Run a simple benchmark against a model:

```bash
aiperf profile \
  --model your_model_name \
  --url http://localhost:8000 \
  --endpoint-type chat \
  --streaming
```

### Example with Custom Configuration

```bash
aiperf profile \
  --model Qwen/Qwen3-0.6B \
  --url http://localhost:8000 \
  --endpoint-type chat \
  --concurrency 10 \
  --request-count 100 \
  --streaming
```

Example output:
<div align="center">

```
NVIDIA AIPerf | LLM Metrics
┏━━━━━━━━━━━━━━━━━━━━━━━━━━━━━━━━━━━━━━┳━━━━━━━━━━━┳━━━━━━━━┳━━━━━━━━┳━━━━━━━━┳━━━━━━━━┳━━━━━━━━┳━━━━━━━┓
┃                               Metric ┃       avg ┃    min ┃    max ┃    p99 ┃    p90 ┃    p75 ┃   std ┃
┡━━━━━━━━━━━━━━━━━━━━━━━━━━━━━━━━━━━━━━╇━━━━━━━━━━━╇━━━━━━━━╇━━━━━━━━╇━━━━━━━━╇━━━━━━━━╇━━━━━━━━╇━━━━━━━┩
│             Time to First Token (ms) │     18.26 │  11.22 │ 106.32 │  68.82 │  27.76 │  16.62 │ 12.07 │
│            Time to Second Token (ms) │     11.40 │   0.02 │  85.91 │  34.54 │  12.59 │  11.65 │  7.01 │
│                 Request Latency (ms) │    487.30 │ 267.07 │ 769.57 │ 715.99 │ 580.83 │ 536.17 │ 79.60 │
│             Inter Token Latency (ms) │     11.23 │   8.80 │  13.17 │  12.48 │  11.73 │  11.37 │  0.45 │
│     Output Token Throughput Per User │     89.23 │  75.93 │ 113.60 │ 102.28 │  90.91 │  90.29 │  3.70 │
│                    (tokens/sec/user) │           │        │        │        │        │        │       │
│      Output Sequence Length (tokens) │     42.83 │  24.00 │  65.00 │  64.00 │  52.00 │  47.00 │  7.21 │
│       Input Sequence Length (tokens) │     10.00 │  10.00 │  10.00 │  10.00 │  10.00 │  10.00 │  0.00 │
│ Output Token Throughput (tokens/sec) │ 10,944.03 │    N/A │    N/A │    N/A │    N/A │    N/A │   N/A │
│    Request Throughput (requests/sec) │    255.54 │    N/A │    N/A │    N/A │    N/A │    N/A │   N/A │
│             Request Count (requests) │    711.00 │    N/A │    N/A │    N/A │    N/A │    N/A │   N/A │
└──────────────────────────────────────┴───────────┴────────┴────────┴────────┴────────┴────────┴───────┘
```
</div>


## Known Issues

- Output sequence length constraints (`--output-tokens-mean`) cannot be guaranteed unless you pass `ignore_eos` and/or `min_tokens` via `--extra-inputs` to an inference server that supports them.
- Very high concurrency settings (typically >15,000 concurrency) may lead to port exhaustion on some systems, causing connection failures during benchmarking.
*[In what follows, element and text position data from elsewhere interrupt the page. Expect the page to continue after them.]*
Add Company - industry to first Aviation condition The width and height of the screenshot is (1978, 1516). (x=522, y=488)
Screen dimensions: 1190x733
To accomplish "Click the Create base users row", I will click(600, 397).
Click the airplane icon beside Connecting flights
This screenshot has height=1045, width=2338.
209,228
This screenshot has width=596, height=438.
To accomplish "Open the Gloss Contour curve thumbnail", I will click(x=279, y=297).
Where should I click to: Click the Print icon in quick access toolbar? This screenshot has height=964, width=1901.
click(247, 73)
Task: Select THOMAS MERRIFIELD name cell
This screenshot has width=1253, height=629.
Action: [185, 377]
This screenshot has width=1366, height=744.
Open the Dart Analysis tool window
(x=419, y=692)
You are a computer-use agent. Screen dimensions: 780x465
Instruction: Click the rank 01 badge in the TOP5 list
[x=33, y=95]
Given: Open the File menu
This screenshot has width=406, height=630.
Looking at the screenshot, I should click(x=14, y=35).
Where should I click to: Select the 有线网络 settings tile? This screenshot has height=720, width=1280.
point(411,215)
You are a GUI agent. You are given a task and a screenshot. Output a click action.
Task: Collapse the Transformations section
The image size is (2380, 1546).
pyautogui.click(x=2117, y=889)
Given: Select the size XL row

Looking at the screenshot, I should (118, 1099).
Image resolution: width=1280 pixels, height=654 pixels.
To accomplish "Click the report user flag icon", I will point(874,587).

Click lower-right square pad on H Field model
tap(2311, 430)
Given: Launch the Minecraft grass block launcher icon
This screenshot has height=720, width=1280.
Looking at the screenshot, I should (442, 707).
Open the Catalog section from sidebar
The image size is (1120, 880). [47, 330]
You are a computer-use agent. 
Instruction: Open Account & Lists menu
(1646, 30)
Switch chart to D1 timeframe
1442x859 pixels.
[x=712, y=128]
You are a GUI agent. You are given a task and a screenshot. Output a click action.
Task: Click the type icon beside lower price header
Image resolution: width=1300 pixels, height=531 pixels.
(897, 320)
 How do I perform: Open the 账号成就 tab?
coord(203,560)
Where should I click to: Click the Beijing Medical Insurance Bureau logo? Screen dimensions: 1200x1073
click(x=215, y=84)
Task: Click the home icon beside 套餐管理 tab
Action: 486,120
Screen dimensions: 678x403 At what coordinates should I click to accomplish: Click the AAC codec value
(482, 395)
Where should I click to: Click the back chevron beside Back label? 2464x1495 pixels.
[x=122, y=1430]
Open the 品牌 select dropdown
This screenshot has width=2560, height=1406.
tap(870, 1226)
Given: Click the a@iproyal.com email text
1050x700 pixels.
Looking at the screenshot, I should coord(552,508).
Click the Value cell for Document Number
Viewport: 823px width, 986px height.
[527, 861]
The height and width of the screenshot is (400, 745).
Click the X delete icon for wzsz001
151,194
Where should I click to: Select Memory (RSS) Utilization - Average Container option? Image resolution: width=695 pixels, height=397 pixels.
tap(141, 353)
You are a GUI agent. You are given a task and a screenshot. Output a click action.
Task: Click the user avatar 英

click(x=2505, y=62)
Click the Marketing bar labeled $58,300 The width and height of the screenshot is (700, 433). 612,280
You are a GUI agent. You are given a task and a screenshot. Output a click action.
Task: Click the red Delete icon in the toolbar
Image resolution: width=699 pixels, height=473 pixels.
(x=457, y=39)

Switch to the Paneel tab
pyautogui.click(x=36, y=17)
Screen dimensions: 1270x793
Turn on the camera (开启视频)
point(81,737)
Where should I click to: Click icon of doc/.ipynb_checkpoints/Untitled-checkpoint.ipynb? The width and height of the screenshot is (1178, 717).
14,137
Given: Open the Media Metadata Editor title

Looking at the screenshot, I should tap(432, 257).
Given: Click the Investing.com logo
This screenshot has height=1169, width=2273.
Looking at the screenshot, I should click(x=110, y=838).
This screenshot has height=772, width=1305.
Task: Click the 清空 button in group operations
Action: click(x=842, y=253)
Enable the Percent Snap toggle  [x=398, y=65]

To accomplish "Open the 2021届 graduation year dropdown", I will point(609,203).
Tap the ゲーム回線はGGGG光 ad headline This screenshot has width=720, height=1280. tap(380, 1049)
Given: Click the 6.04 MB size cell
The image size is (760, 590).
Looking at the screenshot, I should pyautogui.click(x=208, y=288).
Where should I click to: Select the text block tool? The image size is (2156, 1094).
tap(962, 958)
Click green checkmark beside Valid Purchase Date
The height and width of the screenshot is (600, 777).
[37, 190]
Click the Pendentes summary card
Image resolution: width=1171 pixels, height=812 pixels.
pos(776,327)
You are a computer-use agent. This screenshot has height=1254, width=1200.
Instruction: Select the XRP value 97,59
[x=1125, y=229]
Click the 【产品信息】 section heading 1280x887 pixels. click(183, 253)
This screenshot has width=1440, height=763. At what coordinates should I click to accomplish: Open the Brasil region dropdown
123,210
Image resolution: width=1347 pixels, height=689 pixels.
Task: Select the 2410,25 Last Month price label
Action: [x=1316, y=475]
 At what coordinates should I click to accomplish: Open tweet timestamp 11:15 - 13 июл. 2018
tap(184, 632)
If encountered, consider adjusting system limits or reducing concurrency.
- Startup errors caused by invalid configuration settings can cause AIPerf to hang indefinitely. If AIPerf appears to freeze during initialization, terminate the process and check configuration settings.